They say there is no way you can teach a person who does not wish to learn. Or that dealing with difficult people is hard, and one might also say– a lost cause.
While it is quite unavoidable, we encounter these types of people now and then. Whether personally talking to them, on social media, those people who have different views and refuse to open their minds for others. It can be exhausting and triggering to argue with them, which may become destructive, so what can we do about it?
Often times, we find ourselves being emotionally involved when we start a conversation with someone with a problem. The key is to not take it personally. This is an application of what mindfulness teaches us.
Paying attention to our thoughts and emotions without judgment and without emotional involvement, and adapt these teachings into our relationship with others.

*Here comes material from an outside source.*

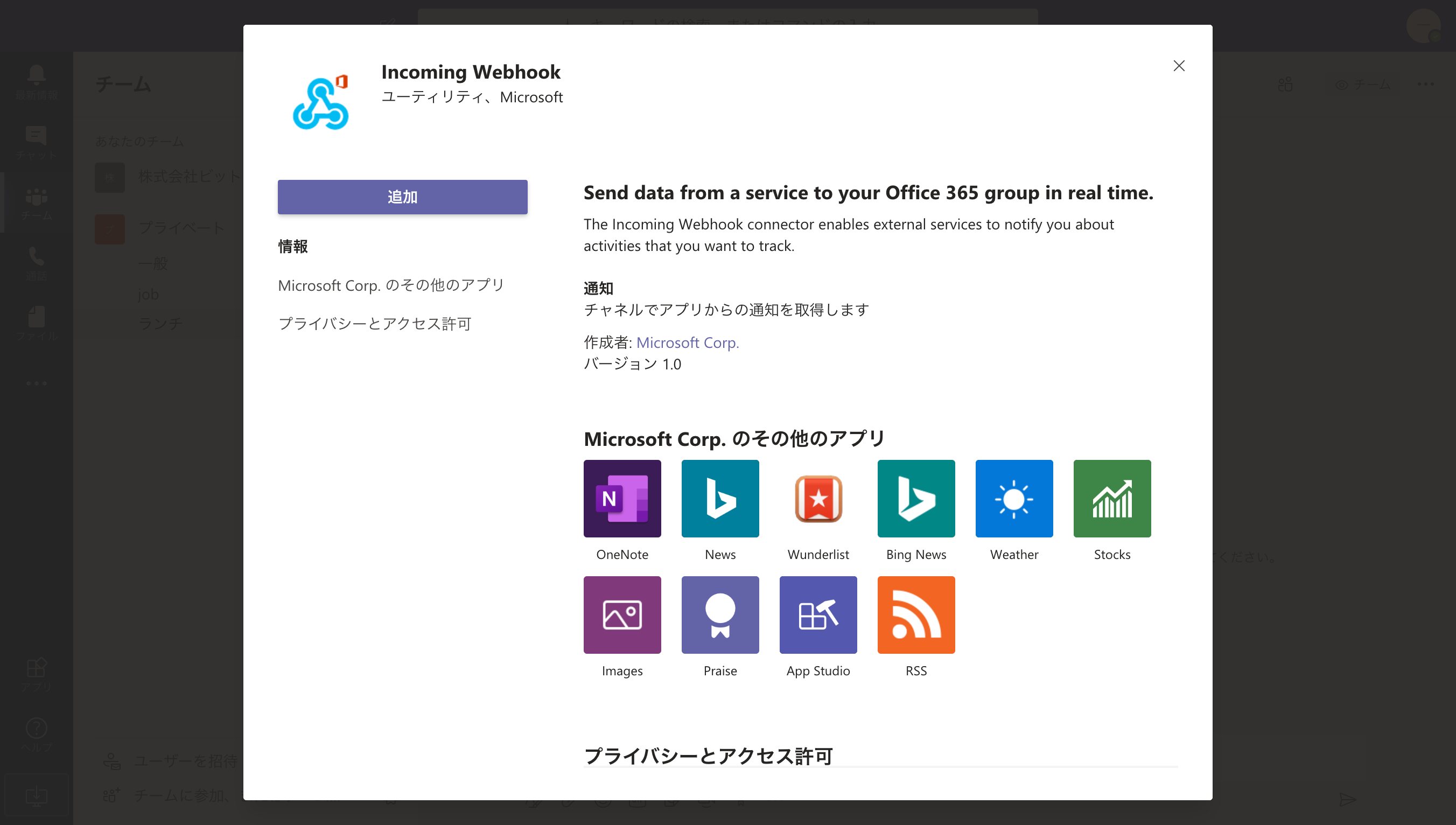Click the Microsoft Corp. のその他のアプリ heading
The height and width of the screenshot is (825, 1456).
(734, 438)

When we are emotionally engaged, we might feel the need to defend ourselves and assert our beliefs. In this case, the underlying issue does not benefit. It is not a matter of how you make them understand. It is, in fact, a matter of how they take it in.

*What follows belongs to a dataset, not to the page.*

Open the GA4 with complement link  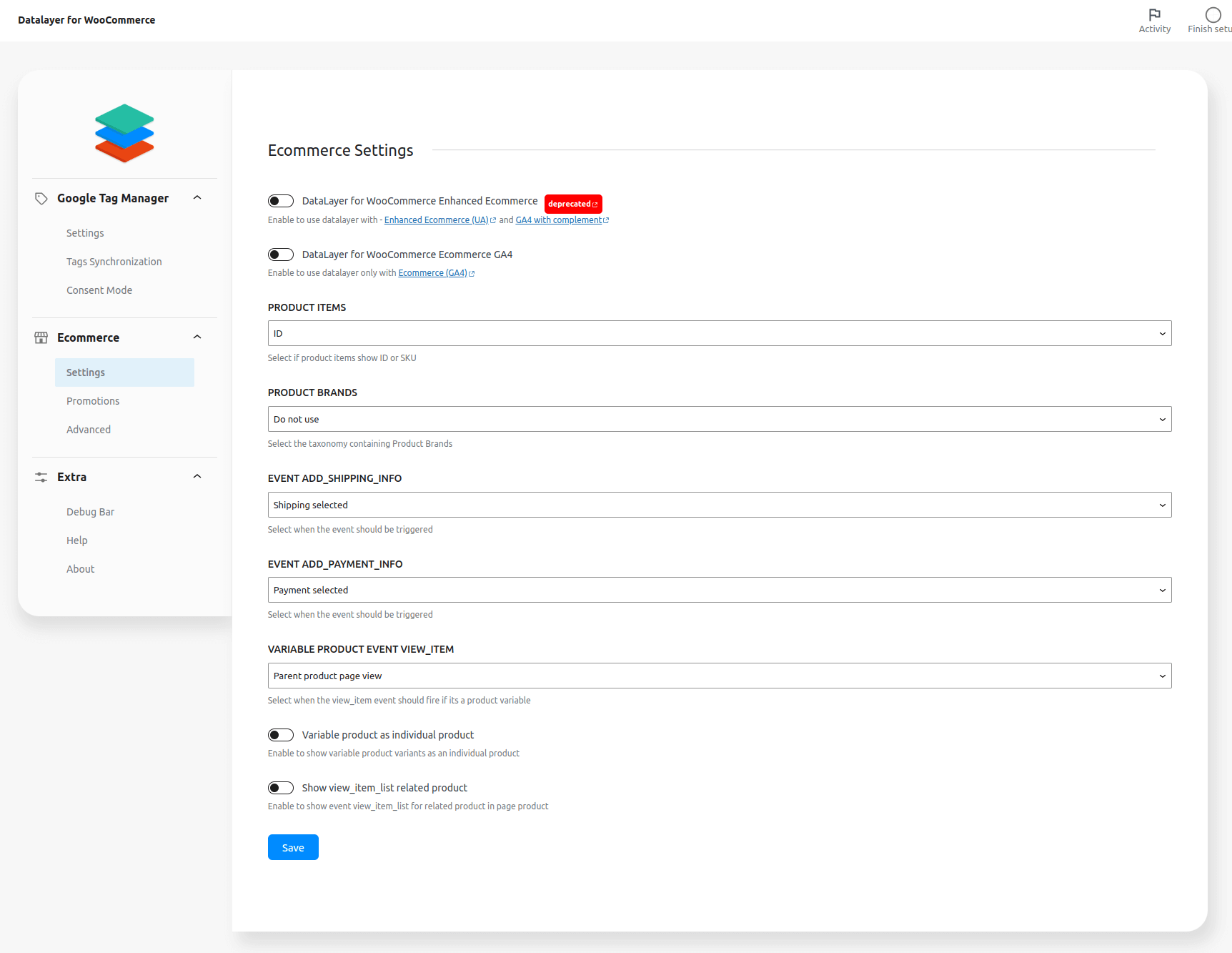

What we have to understand is that their behavior, and the way they exhibit their attitude is not really about you. It is about them, but it is you who let them into your aura. Disengaging ourselves and our emotional response will positively affect how we handle the matter–absorbing it in a rather objective way.
“Always remember that you can explain things for people, but you can’t comprehend for them.”–Shannon Alder
Notice how our mindful state differs significantly from our default mode. Nurturing these non-reactive attributes can be different from the way we handle our lives every day. Furthermore, this doesn’t imply that you avoid healthy conversations with people or develop a non-sympathetic trait just because you find that it’s what emotional detachment means.

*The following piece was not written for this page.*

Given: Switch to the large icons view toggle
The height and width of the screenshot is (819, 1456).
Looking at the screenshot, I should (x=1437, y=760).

Even if you are disengaging your emotions, it is crucial not to discredit their points. Remember, notice the thoughts, make aware of them free of judgment, but acknowledge that they exist.
The next time you have a chat with someone you find complicated to deal with, do not let yourself go down with your emotions, avoid being pissed, and do not invalidate their stance. Rather listen, and try to tell them, “I understand where you’re coming from.”